The Show: Extreme Invitation

Dixe Carter showed up earlier, and will address why she invited the ECW folk. At least that clarifies who "them" referred to when she said she invited "them". There are too many "them"s floating around.


Later tonight we'll see Angle vs. Hernandez and Jeff Hardy vs. Samoa Joe. That's a cool lineup, particularly as we should also get The Guns vs. Beer Money.

Global Championship Match

Does that title mean anything anymore? What do you mean it never did? Well, maybe AJ can give it some meaning. Terry no-sells a right to start. AJ catches his quad with a round kick, then celebrates like he won a gold medal. He shuffles a bit, so Terry clubs him on the back. Terry tosses AJ into the corner and drives his shoulder into his abdomen. He Beal Tosses AJ halfway across the ring. Kazarian starts to pull AJ out of the ring, but Terry grabs on and Kaz is halfway into the ring before he lets go. AJ gets some distance and tries to slingshot into Terry, but Terry catches him in a Military Press, then tosses him to the ground. Terry lifts AJ up for a Powerslam, but AJ punches him in the eye and nails another kick. Terry comes back with his spinning jump kick, but Kazarian has the ref distracted. Terry goes over to slug Kaz off the apron, which enables AJ to get a School Boy for what looked like 3 but apparently wasn't. Terry hoists AJ up again, but Kaz trips him from the outside and holds down his leg for three.

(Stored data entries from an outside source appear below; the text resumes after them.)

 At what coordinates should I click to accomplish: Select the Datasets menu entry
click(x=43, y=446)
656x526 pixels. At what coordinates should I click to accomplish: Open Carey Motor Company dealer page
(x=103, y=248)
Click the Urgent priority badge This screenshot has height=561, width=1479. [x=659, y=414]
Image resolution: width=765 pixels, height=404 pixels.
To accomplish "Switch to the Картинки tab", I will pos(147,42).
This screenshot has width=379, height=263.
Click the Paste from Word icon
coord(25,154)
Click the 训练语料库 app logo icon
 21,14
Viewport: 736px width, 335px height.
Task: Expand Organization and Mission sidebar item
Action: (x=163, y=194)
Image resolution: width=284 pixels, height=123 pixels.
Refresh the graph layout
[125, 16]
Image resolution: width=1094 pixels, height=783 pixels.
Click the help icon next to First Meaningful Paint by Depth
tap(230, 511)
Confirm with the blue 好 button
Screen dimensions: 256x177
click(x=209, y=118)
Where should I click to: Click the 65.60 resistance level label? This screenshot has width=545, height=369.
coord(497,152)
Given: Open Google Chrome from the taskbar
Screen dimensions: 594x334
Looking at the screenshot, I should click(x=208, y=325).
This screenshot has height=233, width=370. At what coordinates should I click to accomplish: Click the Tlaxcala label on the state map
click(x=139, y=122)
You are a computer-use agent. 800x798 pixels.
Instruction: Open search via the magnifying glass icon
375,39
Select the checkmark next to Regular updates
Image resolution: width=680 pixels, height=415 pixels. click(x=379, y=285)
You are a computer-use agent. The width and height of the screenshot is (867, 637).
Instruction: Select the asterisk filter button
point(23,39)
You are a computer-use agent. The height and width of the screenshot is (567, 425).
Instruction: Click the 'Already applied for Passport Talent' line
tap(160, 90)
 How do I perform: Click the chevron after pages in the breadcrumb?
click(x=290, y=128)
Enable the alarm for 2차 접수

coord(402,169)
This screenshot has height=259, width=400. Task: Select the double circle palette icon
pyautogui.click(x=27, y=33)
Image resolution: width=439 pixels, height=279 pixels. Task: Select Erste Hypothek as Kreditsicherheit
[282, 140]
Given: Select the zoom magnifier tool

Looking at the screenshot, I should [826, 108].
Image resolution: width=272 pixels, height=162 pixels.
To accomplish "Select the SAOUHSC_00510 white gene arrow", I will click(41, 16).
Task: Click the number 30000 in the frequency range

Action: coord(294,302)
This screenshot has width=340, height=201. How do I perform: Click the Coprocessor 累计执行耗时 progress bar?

WINNER (and new champion): AJ Styles in 4 minutes.

Madison Rayne and Sarita are comparing notes on their wayward tag partners. Sky walks in just as Rayne disses her boobs. Sky tells Sarita to put a helmet on that big ass of hers. Von Erich tries to chime in, but both Velvet and Madison shut her up. Madison is happy because she expects to have her title returned tonight. Sky gloats that she didn't lose her title—isn't that one-third Madison Rayne's anyhow?

[Commercial Break]

Dixie is yelling at some agents, including Al Snow and D-Lo Brown. She says that they had a week to prepare, so they should have kept matters under control. Snow says that they didn't know what was happening—Carter says that they don't need to know.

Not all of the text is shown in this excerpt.